- Problems and tasks:
a. According to the agreement excerpt, which section of the Exchange Act is named in connection with being a member of a "group"?
b. From the agreement excerpt, return the stretch from "3.4     No Investment, Tax" through "of the Shares.".
c. Resume the agreement excerpt on investment advice and purchaser acknowledgements from where it stops.

- Text provided:
------------------------------

3.4     No Investment, Tax or Legal Advice. Purchaser understands that nothing in the Company SEC Documents, this Agreement, or any other materials presented to Purchaser in connection with the purchase and sale of the Shares constitutes legal, tax, or investment advice. Purchaser has consulted such legal, tax, and investment advisors as it, in its sole discretion, has deemed necessary or appropriate in connection with its purchase of the Shares.

 

3.5     Additional Acknowledgement. Purchaser acknowledges that it has independently evaluated the merits of the transactions contemplated by this Agreement, that it has independently determined to enter into the transactions contemplated hereby, that it is not relying on any advice from or evaluation by any other person (other than Purchaser’s own advisors). Purchaser acknowledges that the information and data provided to Purchaser in connection with the transaction contemplated hereby has not been subjected to independent verification. Purchaser acknowledges that it has not taken any actions that would deem it to be a member of a “group” for purposes of Section 13(d) of the Exchange Act.

------------------------------

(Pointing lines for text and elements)
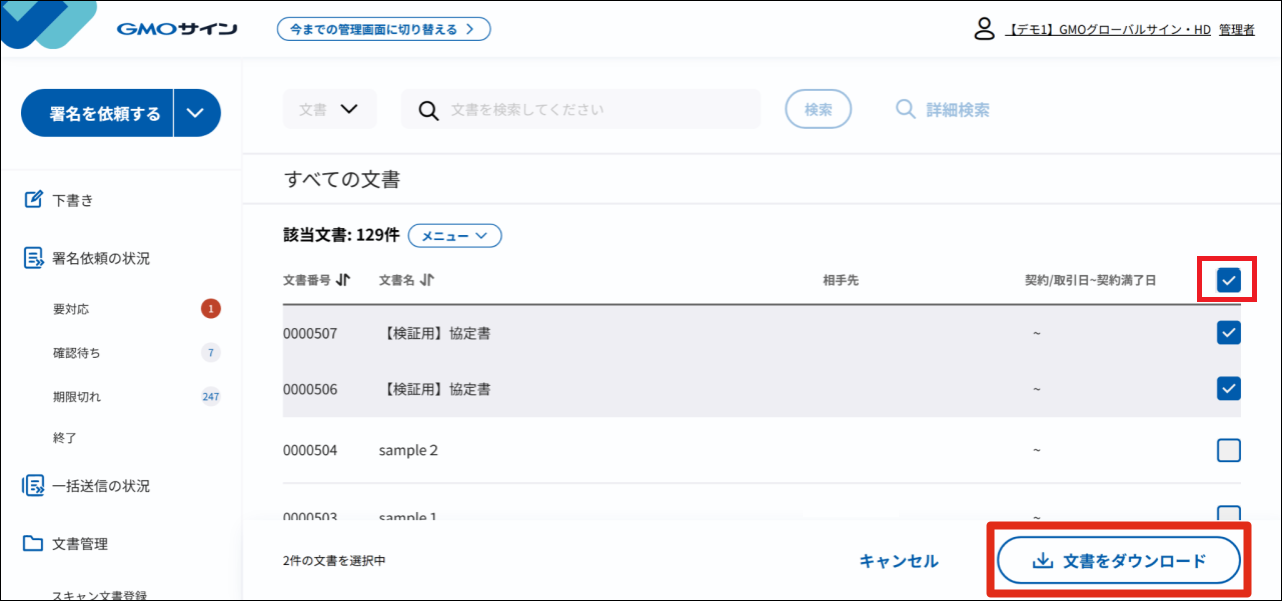Image resolution: width=1282 pixels, height=601 pixels.
Task: Click the Drafts (下書き) pencil icon
Action: tap(34, 200)
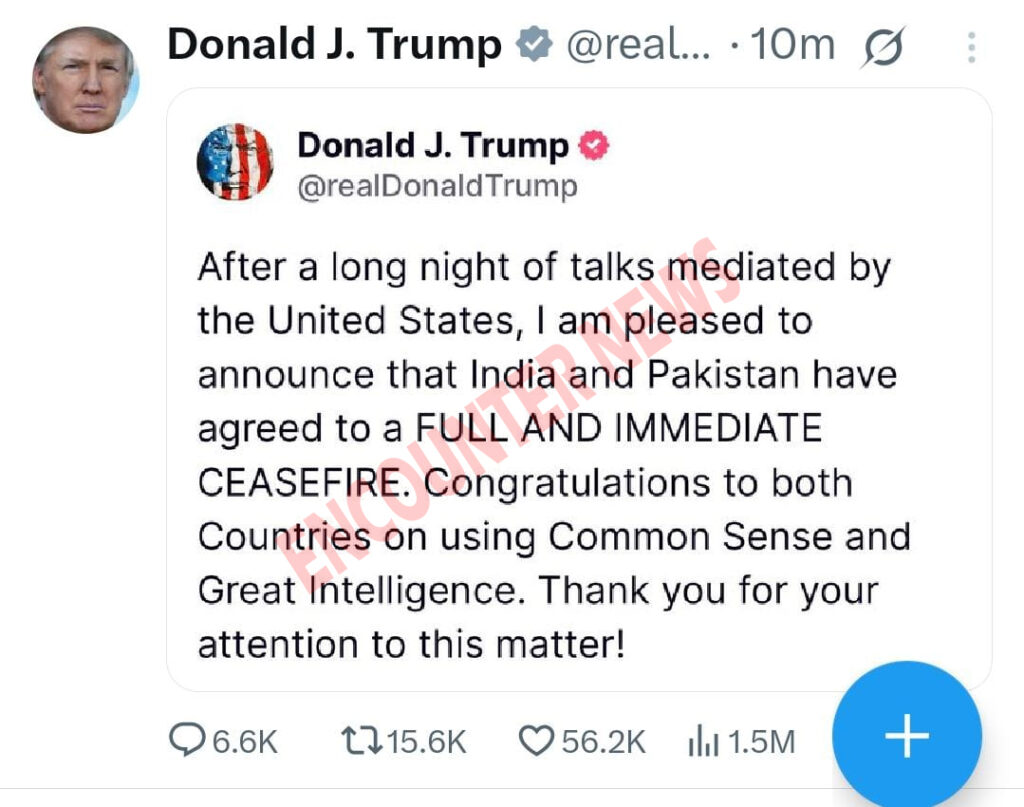The height and width of the screenshot is (807, 1024).
Task: Open the top Donald J. Trump display name
Action: [x=334, y=45]
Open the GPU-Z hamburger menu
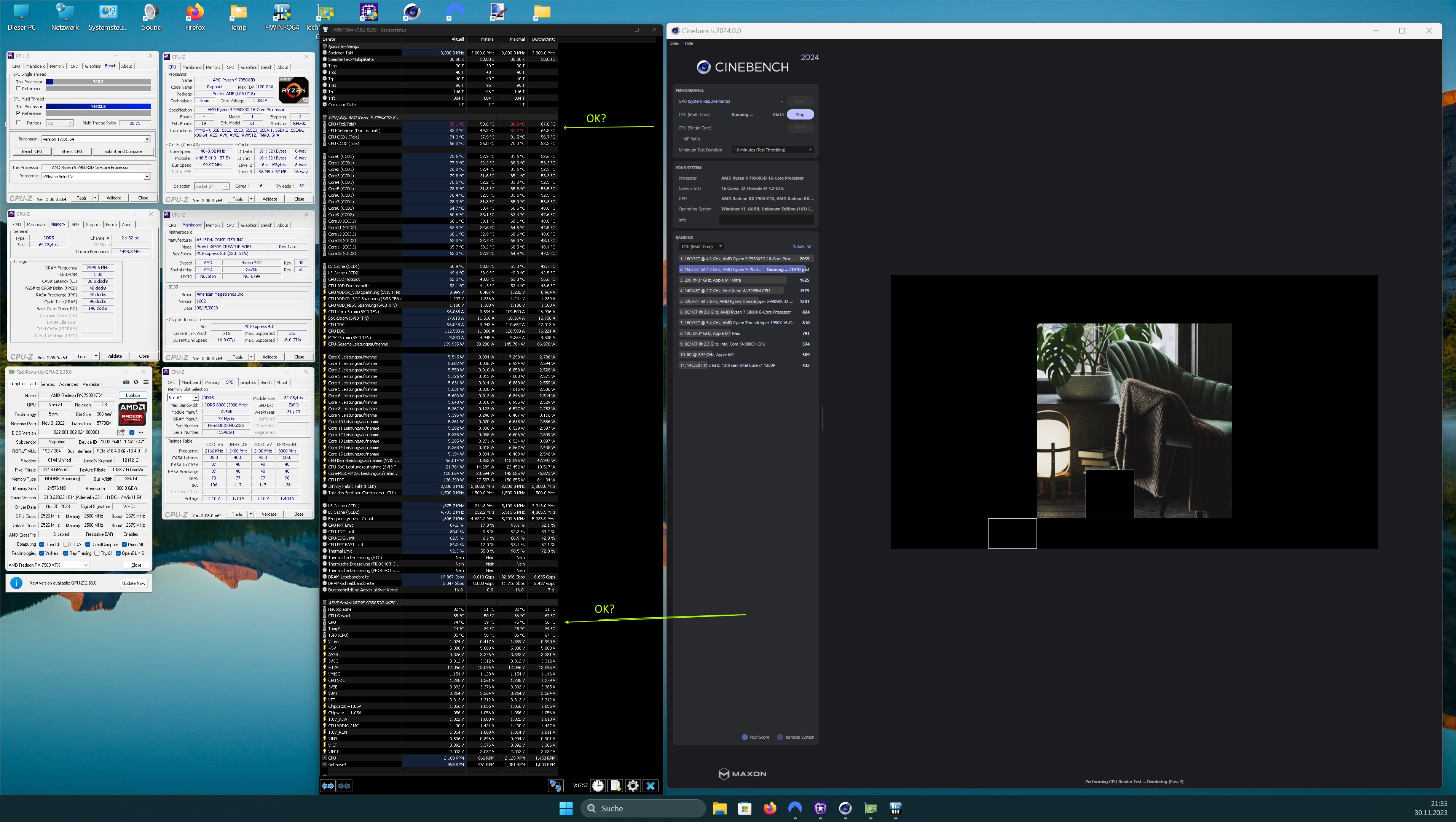The width and height of the screenshot is (1456, 822). [146, 382]
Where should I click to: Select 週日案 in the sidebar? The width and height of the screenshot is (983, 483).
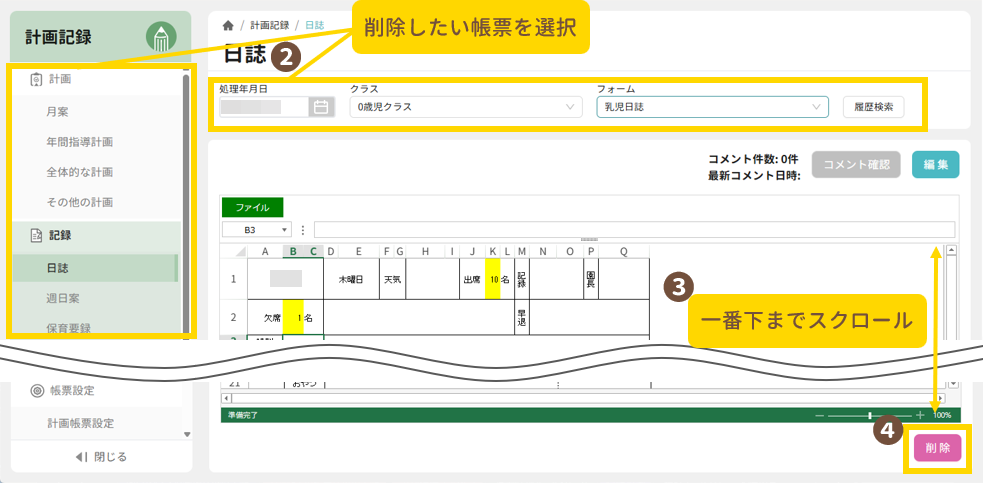(63, 298)
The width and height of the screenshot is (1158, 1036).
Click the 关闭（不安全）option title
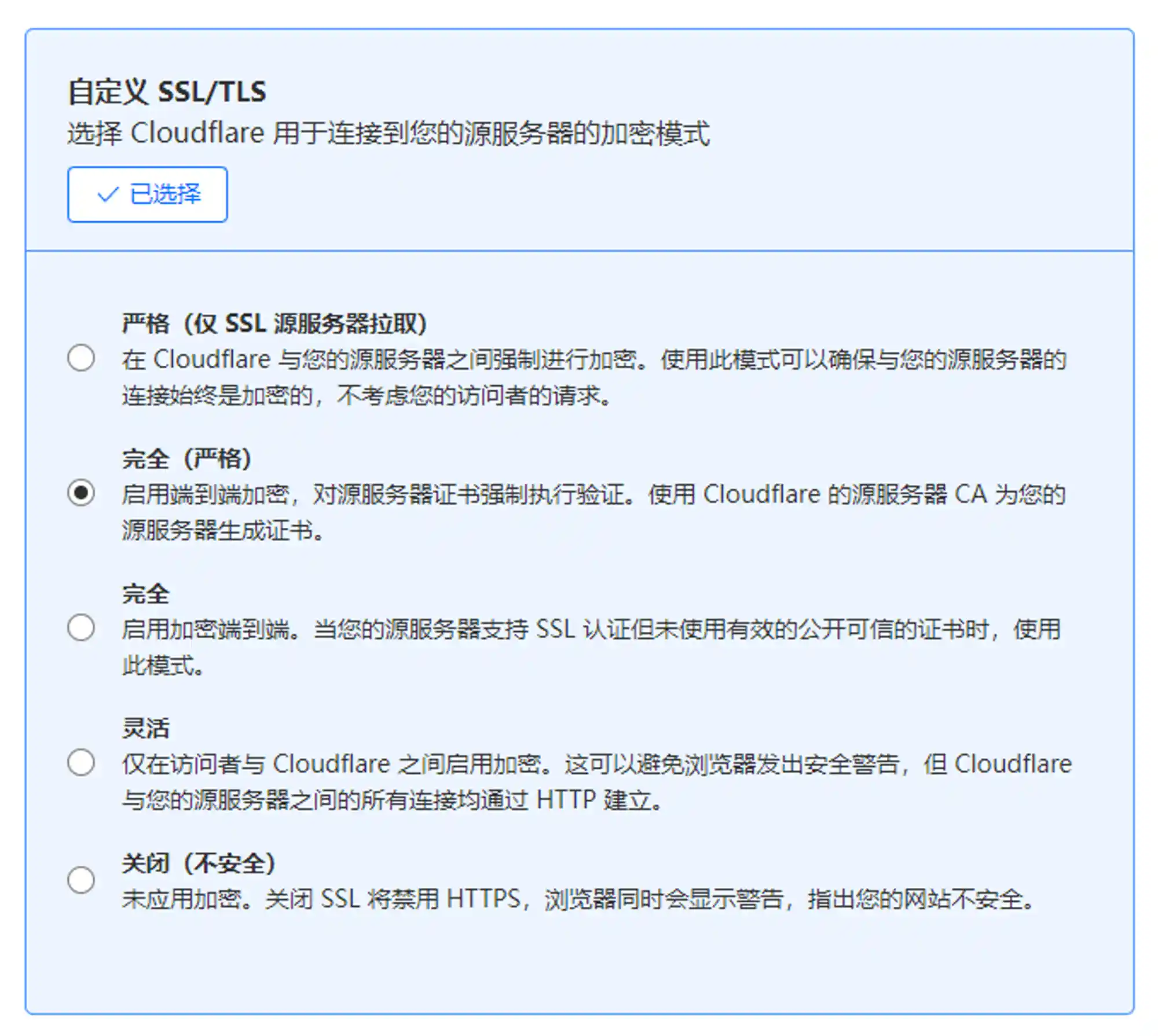pos(198,864)
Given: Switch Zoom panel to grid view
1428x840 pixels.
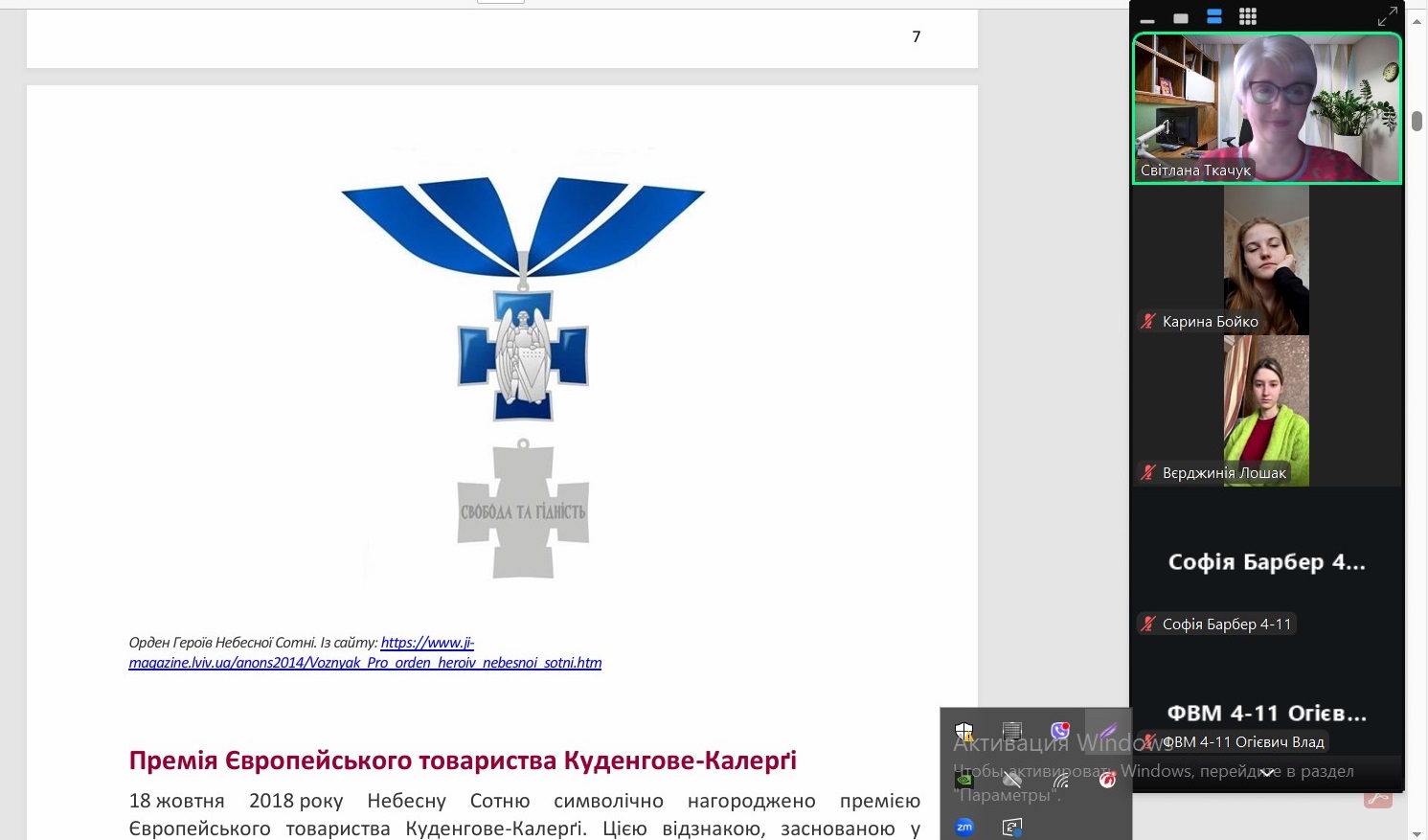Looking at the screenshot, I should [x=1247, y=16].
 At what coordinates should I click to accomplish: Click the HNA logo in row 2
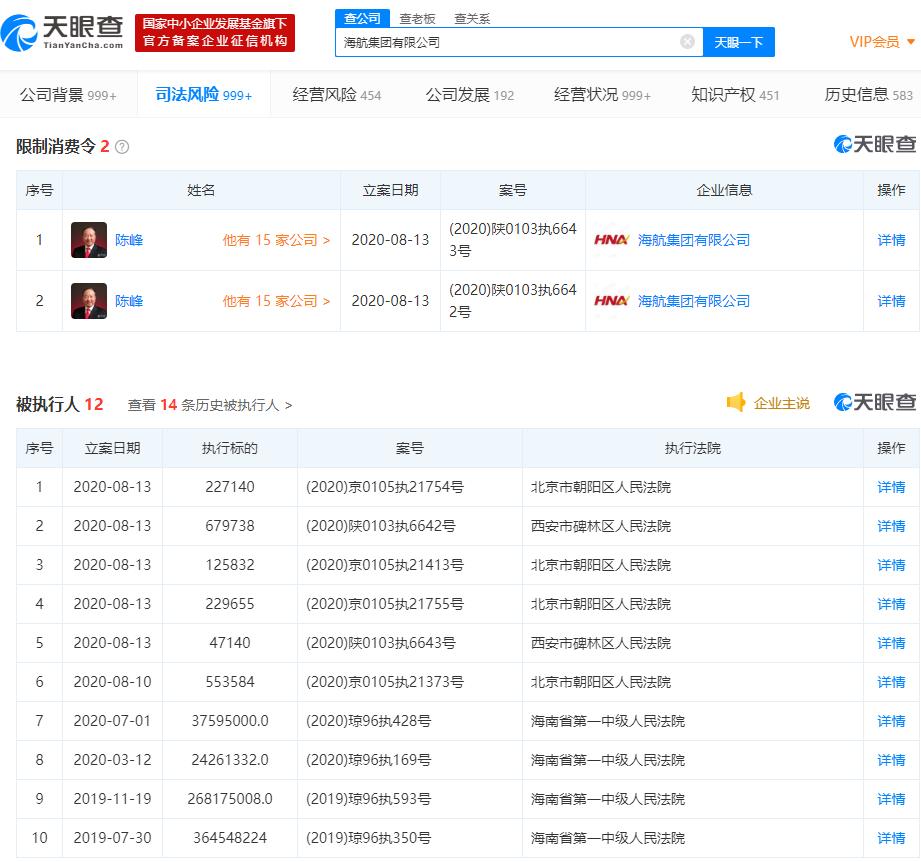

------------------------------

- Answers to each task:
a. Section 13(d) of the Exchange Act.

b.
3.4     No Investment, Tax or Legal Advice. Purchaser understands that nothing in the Company SEC Documents, this Agreement, or any other materials presented to Purchaser in connection with the purchase and sale of the Shares constitutes legal, tax, or investment advice. Purchaser has consulted such legal, tax, and investment advisors as it, in its sole discretion, has deemed necessary or appropriate in connection with its purchase of the Shares.

c.
 

 

 
 

 

 

3.6     Limited Ownership. The purchase of the Shares will not result in Purchaser (individually or together with any other person or entity with whom Purchaser has identified, or will have identified, itself as part of a “group” in a public filing made with the SEC involving the Company’s securities) acquiring, or obtaining the right to acquire, in excess of 19.999% of the outstanding shares of Common Stock or voting power of the Company on a post-Closing basis. Purchaser does not intend to, alone or together with others, make a public filing with the SEC to disclose that it has (or that it together with such other persons or entities have) acquired, or obtained the right to acquire, as a result of the Closing (when added to any other securities of the Company that it or they then own or have the right to acquire), in excess of 19.999% of the outstanding shares of Common Stock or the voting power of the Company on a post-Closing basis.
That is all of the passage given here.